Reading Large Excel Files Using Chunks with PHPExcel in SC

What do I need to stop getting the error message “Fatal error: Interface ‘PHPExcel_Reader_IReadFilter’ not found in C:…” and actually get the code to work? The referenced interface not found is actually within “[LEFT][SIZE=13px]PHPExcel/Reader/IReader.php[/SIZE][/LEFT]” which I have included already.

I have the need to read very large files that file if I try to load the whole file at once with PHPExcel.

I set up an internal library called chunkReadFilter.php with the following code:

sc_include_library(“sys”, “phpexcel”, “PHPExcel/Reader/IReader.php”, true, true);
[COLOR=#000000] 4|
5|
6| class chunkReadFilter implements PHPExcel_Reader_IReadFilter
7| {
8| private $_startRow = 0;
9| private $_endRow = 0;
10|
11| /** Set the list of rows that we want to read */
12| public function setRows($startRow, $chunkSize) {
13| $this->_startRow = $startRow;
14| $this->_endRow = $startRow + $chunkSize;
15| }
16|
17| public function readCell($column, $row, $worksheetName = ‘’) {
18| // Only read the heading row, and the configured rows
19| if (($row == 1) || ($row >= $this->_startRow && $row < $this->_endRow)) {
20| return true;
21| }
22| return false;
23| }
24| } [/COLOR]

This is referenced in a blank app having:

sc_include_library(“sys”, “phpexcel”, “PHPExcel/IOFactory.php”, true, true);

$inputFileName = “sample.xlsx”;

if (!file_exists($inputFileName)) {
sc_error_message(“File missing”);
sc_error_exit();
}

$inputFileType = ‘Excel2007’;

$objReader = PHPExcel_IOFactory::createReader($inputFileType);

/** Define how many rows we want to read for each “chunk” /
$chunkSize = 2048;
/
Create a new Instance of our Read Filter **/
$chunkFilter = new chunkReadFilter();

/** Tell the Reader that we want to use the Read Filter **/
$objReader->setReadFilter($chunkFilter);

/** Loop to read our worksheet in “chunk size” blocks /
for ($startRow = 2; $startRow <= 1000000; $startRow += $chunkSize) {
/
Tell the Read Filter which rows we want this iteration /
$chunkFilter->setRows($startRow,$chunkSize);
/
Load only the rows that match our filter **/
$objPHPExcel = $objReader->load($inputFileName);

$sheetData = $objPHPExcel->getActiveSheet()->toArray(null,true,true,true);
var_dump($sheetData);
echo ‘<br /><br />’;
}

Hi Scriptcaser,
Got your message. I feel your pain.

At first glance, I think you do not need to be specific when inlcuding the library - in either place. I use lots of the features of phpexcel, but include using just this:
sc_include_library(“sys”,“PHPExcel180”,“phpexcel/PHPExcel.php”,true,true);


BTW, you will notice I am using a slightly different library: PHPExcel180 - here is why:

Probably unrelated but I have found I get errors using phpexcel sometimes due to the fact that SC did some patches to the original settings.php file in the phpexcel third party lib.
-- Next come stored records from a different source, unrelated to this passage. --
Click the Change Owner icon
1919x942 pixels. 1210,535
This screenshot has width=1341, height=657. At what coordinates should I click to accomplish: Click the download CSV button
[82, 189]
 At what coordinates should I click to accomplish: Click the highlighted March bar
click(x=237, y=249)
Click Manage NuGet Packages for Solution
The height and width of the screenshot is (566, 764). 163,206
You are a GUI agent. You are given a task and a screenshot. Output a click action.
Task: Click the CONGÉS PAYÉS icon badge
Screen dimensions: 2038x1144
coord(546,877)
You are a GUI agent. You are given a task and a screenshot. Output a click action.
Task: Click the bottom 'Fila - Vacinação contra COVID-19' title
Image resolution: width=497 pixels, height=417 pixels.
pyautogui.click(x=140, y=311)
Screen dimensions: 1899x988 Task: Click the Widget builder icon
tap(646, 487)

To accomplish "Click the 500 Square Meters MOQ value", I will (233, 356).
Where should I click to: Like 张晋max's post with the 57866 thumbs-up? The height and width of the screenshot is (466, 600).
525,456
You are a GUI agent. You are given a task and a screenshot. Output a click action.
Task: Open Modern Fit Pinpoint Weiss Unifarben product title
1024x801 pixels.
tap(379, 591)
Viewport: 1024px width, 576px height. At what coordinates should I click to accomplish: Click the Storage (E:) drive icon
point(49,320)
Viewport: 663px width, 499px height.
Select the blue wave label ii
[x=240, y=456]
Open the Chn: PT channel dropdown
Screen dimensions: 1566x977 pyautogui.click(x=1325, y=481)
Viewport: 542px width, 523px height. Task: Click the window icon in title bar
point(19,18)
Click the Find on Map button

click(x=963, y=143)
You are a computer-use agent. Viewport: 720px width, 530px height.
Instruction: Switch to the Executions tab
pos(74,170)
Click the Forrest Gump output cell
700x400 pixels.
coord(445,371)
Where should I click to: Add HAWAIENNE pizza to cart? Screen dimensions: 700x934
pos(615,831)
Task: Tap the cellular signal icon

I downloaded the original unpatched library for PHPExcel - the old 1.8.0 one with the original files

  • so zipped it and used tools – external libraries – created a new one called PHPExcel180 for version 1.8.0
    • upload the zip

    • so I now use this in my blank app to process the files…
      sc_include_library(“sys”,“PHPExcel180”,“phpexcel/PHPExcel.php”,true,true); // mod Jamie 06212018 to override patched SC version

That way I am leaving the patched phpexcel as is with the SC patches so their uses of it on export buttons and such work. I am assuming they patched for a reason :slight_smile:

This cropped up on me again when I switched form SC8.1 to SC9.1.


Also - phpexcel is now deprecated - https://github.com/PHPOffice/PHPExcel

There is a new one to use called https://github.com/PHPOffice/PhpSpreadsheet

I have not tried it yet, as my code is so damn complicated and I am busy on other things. But we should all be looking at this and possibly other libraries out there.

Good luck,
Jamie

Thanks so much for this: huge eye-opener as per phpspreadsheet.

To solve my issue, I eventually switched my source files to CSV and read them with Spout. Infinitely more efficient to process!!!

I will now study/ experiment with this new phpspreadsheet thingie!

Hi Scriptcaser,

As I said, I haven’t had any time to go back and redo my importing and exporting processes. I am very interested what you find about phpspreadsheet. I read thru the docs a few months ago when I was converting my project from 8.1 to 9.1 (honestly still debugging). Hopefully we share info back and forth :slight_smile:

Since you are using spout for reading csv, I thought I would share some code below. I wrote it about 2 years ago, but it has comments from when I was doing it. I have a user driven requirement to read in xlsx files only :frowning: so I had to do something to make the server 1) not time out PHP and 2) not hog all resources for someone’s import for the other online users. It was nightmare LOL.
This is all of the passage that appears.